Dans les coulisses de la négociation de l'accord de libre-échange avec l'Europe


Édition du 21 Décembre 2013

Dans les coulisses de la négociation de l'accord de libre-échange avec l'Europe


Édition du 21 Décembre 2013

Par François Normand

Fuites orchestrées dans les médias canadiens, alliances transatlantiques inusitées, intense lobby auprès des gouvernements, manque de transparence... Les négociations qui ont mené à la signature de l'accord de libre-échange entre le Canada et l'Union européenne n'ont pas été de tout repos.
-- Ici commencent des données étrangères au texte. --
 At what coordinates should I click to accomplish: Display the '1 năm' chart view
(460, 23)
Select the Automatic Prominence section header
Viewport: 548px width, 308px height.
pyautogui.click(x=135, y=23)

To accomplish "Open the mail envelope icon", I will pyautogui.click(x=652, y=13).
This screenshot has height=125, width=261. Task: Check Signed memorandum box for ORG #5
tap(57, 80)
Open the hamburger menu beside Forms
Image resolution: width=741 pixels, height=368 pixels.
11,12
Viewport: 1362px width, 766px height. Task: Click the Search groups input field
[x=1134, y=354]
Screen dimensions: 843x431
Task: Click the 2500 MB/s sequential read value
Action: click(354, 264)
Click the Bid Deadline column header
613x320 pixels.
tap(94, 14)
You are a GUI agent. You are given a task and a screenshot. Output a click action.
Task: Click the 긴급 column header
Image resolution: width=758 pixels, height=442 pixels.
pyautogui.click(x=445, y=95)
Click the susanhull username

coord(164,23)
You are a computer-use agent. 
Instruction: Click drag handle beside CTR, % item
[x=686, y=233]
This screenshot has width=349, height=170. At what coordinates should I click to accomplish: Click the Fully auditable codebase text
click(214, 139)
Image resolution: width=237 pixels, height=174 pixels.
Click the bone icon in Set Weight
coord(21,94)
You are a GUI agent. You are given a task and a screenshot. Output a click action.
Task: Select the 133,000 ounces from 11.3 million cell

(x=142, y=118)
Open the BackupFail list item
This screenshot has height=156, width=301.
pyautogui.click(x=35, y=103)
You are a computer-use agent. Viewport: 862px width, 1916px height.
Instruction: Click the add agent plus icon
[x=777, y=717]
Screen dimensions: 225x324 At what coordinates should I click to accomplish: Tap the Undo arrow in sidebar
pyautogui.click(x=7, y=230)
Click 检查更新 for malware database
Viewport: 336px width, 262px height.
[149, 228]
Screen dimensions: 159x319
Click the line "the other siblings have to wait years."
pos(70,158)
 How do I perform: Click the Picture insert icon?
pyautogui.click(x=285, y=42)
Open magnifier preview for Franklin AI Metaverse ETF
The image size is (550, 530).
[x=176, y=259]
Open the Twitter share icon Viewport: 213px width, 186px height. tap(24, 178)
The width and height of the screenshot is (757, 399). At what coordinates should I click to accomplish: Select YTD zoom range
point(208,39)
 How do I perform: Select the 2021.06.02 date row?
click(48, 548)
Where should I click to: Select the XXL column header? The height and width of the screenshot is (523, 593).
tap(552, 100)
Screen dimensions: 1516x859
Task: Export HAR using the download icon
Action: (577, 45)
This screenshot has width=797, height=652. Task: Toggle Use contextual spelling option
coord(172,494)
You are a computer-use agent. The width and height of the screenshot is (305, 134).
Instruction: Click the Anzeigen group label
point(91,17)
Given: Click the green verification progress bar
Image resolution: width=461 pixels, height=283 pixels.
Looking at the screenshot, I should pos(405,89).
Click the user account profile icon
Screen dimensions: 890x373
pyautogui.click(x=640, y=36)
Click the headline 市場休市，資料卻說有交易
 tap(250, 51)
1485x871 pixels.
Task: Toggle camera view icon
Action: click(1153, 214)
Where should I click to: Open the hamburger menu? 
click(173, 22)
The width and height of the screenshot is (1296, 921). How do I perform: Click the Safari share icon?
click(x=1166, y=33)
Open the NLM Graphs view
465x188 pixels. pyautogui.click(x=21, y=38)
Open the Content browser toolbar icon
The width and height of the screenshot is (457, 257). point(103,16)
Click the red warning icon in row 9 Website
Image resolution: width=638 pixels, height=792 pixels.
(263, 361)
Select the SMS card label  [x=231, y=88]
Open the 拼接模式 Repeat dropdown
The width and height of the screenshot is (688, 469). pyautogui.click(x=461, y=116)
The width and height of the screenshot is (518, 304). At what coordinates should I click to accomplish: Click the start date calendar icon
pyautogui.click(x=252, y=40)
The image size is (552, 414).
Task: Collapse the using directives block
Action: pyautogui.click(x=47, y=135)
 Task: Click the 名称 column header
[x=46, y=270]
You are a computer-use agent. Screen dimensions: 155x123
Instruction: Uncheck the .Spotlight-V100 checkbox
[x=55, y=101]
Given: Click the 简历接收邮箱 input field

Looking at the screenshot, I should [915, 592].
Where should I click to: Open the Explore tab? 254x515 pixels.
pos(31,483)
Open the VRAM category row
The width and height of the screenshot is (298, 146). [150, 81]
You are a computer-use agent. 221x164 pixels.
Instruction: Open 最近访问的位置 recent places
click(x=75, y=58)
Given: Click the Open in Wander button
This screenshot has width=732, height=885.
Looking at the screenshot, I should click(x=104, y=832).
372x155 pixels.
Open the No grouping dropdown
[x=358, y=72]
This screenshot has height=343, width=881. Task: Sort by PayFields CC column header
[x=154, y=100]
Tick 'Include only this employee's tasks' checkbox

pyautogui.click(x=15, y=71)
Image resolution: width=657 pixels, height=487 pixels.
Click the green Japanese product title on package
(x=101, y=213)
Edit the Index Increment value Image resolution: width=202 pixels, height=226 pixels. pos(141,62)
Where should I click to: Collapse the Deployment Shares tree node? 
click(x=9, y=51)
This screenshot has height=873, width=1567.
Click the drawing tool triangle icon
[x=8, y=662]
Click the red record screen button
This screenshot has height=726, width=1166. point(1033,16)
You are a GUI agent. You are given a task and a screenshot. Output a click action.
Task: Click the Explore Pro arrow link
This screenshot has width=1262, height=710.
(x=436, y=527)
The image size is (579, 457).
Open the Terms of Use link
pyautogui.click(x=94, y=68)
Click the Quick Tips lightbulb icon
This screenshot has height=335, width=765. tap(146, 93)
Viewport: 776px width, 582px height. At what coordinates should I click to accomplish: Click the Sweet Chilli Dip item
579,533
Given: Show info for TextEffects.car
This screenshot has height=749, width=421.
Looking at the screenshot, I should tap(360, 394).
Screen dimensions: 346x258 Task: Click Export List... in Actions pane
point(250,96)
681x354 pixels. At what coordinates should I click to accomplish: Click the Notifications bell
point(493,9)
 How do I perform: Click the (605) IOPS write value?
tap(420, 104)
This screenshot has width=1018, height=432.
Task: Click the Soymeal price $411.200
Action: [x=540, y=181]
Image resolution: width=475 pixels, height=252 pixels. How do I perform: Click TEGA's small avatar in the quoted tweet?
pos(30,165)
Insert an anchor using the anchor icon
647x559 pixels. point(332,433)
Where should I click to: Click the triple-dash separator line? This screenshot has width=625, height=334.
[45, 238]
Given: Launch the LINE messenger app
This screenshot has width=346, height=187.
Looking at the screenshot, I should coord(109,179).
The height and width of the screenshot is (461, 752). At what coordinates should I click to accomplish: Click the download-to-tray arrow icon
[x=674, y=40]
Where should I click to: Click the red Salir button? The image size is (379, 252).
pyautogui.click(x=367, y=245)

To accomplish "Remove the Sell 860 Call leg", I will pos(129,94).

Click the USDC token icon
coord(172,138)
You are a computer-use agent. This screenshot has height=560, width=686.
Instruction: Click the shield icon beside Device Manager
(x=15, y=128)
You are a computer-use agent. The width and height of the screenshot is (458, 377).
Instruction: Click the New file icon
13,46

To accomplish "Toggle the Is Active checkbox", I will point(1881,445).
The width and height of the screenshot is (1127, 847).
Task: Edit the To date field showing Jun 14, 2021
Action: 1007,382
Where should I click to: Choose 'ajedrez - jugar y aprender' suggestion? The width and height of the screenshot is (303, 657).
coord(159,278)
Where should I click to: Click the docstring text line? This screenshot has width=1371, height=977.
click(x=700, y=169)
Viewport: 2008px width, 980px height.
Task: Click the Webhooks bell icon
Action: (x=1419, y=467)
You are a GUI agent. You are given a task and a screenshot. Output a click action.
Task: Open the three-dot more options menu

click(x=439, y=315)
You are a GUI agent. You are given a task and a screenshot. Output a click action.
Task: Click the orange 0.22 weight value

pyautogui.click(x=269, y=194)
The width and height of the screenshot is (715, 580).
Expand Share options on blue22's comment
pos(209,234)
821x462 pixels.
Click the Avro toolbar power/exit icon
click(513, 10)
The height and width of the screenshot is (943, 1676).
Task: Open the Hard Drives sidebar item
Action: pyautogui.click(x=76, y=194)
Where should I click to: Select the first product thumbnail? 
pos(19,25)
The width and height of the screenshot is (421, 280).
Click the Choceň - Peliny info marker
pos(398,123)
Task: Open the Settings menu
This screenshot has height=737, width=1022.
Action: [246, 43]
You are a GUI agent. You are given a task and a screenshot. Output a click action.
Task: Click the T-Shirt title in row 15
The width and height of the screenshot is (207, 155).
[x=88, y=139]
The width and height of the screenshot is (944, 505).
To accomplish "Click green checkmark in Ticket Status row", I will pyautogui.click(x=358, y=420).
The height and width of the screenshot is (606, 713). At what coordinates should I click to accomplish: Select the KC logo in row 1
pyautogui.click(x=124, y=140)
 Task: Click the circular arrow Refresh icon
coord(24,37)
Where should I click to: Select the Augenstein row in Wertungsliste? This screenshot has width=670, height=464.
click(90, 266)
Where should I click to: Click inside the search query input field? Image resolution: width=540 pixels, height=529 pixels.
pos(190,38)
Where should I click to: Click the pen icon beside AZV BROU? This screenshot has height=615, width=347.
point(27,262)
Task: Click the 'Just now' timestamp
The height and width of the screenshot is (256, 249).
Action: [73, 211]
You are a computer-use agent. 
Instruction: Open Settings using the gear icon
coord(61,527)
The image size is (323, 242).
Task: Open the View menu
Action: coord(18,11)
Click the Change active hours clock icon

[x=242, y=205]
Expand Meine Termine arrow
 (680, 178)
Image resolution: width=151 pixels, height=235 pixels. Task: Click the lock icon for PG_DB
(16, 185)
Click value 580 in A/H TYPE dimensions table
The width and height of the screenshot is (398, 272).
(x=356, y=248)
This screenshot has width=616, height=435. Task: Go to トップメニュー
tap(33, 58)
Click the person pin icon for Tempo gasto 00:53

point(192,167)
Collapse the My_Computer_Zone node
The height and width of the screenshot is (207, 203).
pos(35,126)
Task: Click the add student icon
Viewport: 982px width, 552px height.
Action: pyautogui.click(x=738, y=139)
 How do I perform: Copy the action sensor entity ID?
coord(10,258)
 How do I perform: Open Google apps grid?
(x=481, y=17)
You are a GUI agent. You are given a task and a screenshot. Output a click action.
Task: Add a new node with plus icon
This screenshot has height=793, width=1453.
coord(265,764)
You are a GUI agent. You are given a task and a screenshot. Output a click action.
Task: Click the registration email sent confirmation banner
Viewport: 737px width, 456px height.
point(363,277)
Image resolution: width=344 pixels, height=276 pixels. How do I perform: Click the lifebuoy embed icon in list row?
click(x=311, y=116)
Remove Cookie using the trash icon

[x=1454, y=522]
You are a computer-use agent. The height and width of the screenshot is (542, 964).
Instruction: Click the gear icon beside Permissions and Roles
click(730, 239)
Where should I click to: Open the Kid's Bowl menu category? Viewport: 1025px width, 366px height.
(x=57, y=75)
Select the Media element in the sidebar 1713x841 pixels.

Incursion dans les coulisses de ces pourparlers historiques.

Bruxelles, vendredi 18 octobre 2013. Le premier ministre Stephen Harper et le président de la Commission européenne José Manuel Barroso échangent une poignée de main ferme, tout sourire, sous une avalanche de flashs d'appareils photos. Le moment est historique : Ottawa et Bruxelles viennent de signer un accord de libre-échange. Une entente qui aura toutefois été très difficile à négocier, disent plusieurs sources engagées de près ou de loin dans ces discussions.

Lancés en 2009, les pourparlers n'ont pas commencé sur les chapeaux de roue. Au Canada, les provinces - qui participaient pour la première fois à des négociations de libre-échange, à la demande de l'UE - n'avaient pas toutes le même intérêt pour ces discussions, préférant souvent laisser l'initiative à Ottawa. «Au début, ça a été difficile pour les petites et les grandes provinces de se coordonner», confie une source de l'industrie qui a participé à des breffages techniques.

Par exemple, l'Île-du-Prince-Édouard - dont la population est inférieure à celle de Longueuil - n'avait ni les ressources ni le leadership du Québec lors des échanges avec Ottawa. Selon cette source, le négociateur en chef du Québec, Pierre Marc Johnson, était très influent et jouait un rôle de rassembleur. «C'est un gars extrêmement compétent, d'une grande finesse pour manoeuvrer. Peut-être trop parfois, car il était difficile à décoder !»

La SAQ à Bruxelles pour défendre son modèle

Mais une fois sur la même longueur d'onde, les provinces ont travaillé main dans la main sur des enjeux clés, comme le maintien du monopole de la distribution d'alcool, «un concept qui agaçait les bureaucrates de Bruxelles, adeptes du libre marché», dit une autre source gouvernementale près des négociations. Des représentants de la Société des alcools du Québec (SAQ) et du Liquor Control Board of Ontario (LCBO) se sont même rendus à Bruxelles pour démystifier ce modèle.

«Nous y sommes effectivement allés. Les fonctionnaires voulaient mieux nous connaître», dit Linda Bouchard, porte-parole de la SAQ. La société d'État aurait aussi bénéficié du lobbying exercé par des exportateurs de vins français au Québec sur des fonctionnaires à Bruxelles pour les convaincre d'accepter le maintien intégral des monopoles dans les provinces, selon nos informations. Bref, ces grands acteurs trouvaient leur compte dans le système actuel.

Culture : Québec a dû tordre le bras de Paris

Du lobbying, le Québec a dû en faire de son côté pour s'assurer que les États puissent continuer à subventionner leurs industries culturelles - et que ces dernières soient donc exclues de l'accord avec l'UE signé le 18 octobre. «Nous y sommes parvenus en fin de course avec la France qui a porté le dossier auprès des États membres de l'UE, en acceptant de revendiquer la protection au-delà de l'audiovisuel», dit Pierre Marc Johnson dans un entretien avec Les Affaires.

Mais Paris n'a pas toujours été un allié. «Le Québec a été seul dans cette négociation pendant trois ans. Vraiment seul ! Même la France n'était pas à ses côtés», a déploré le négociateur en chef du Québec, lors d'une allocution prononcée à la Délégation générale du Québec à Paris, le 20 novembre.

C'est le lobbying de la Coalition pour la diversité culturelle, un organisme québécois (qui comprend notamment l'ADISQ), et du gouvernement du Québec qui a fait pencher la balance en faveur du Québec. La première ministre Pauline Marois a aussi discuté avec son homologue français Jean-Marc Ayrault. Le poids diplomatique de la France a permis de faire accepter l'exception culturelle aux 27 autres pays de l'UE qui accordaient peu d'importance à ce principe.

Des fuites européennes... dans les médias canadiens

Durant les pourparlers, des points litigieux ont coulé dans les médias d'ici. Des fuites que les négociateurs canadiens ont eu à gérer et qui auraient été orchestrées par l'Union européenne, selon le président d'une association d'affaires canadienne. «L'UE agissait ainsi pour pousser le Canada à prendre position.»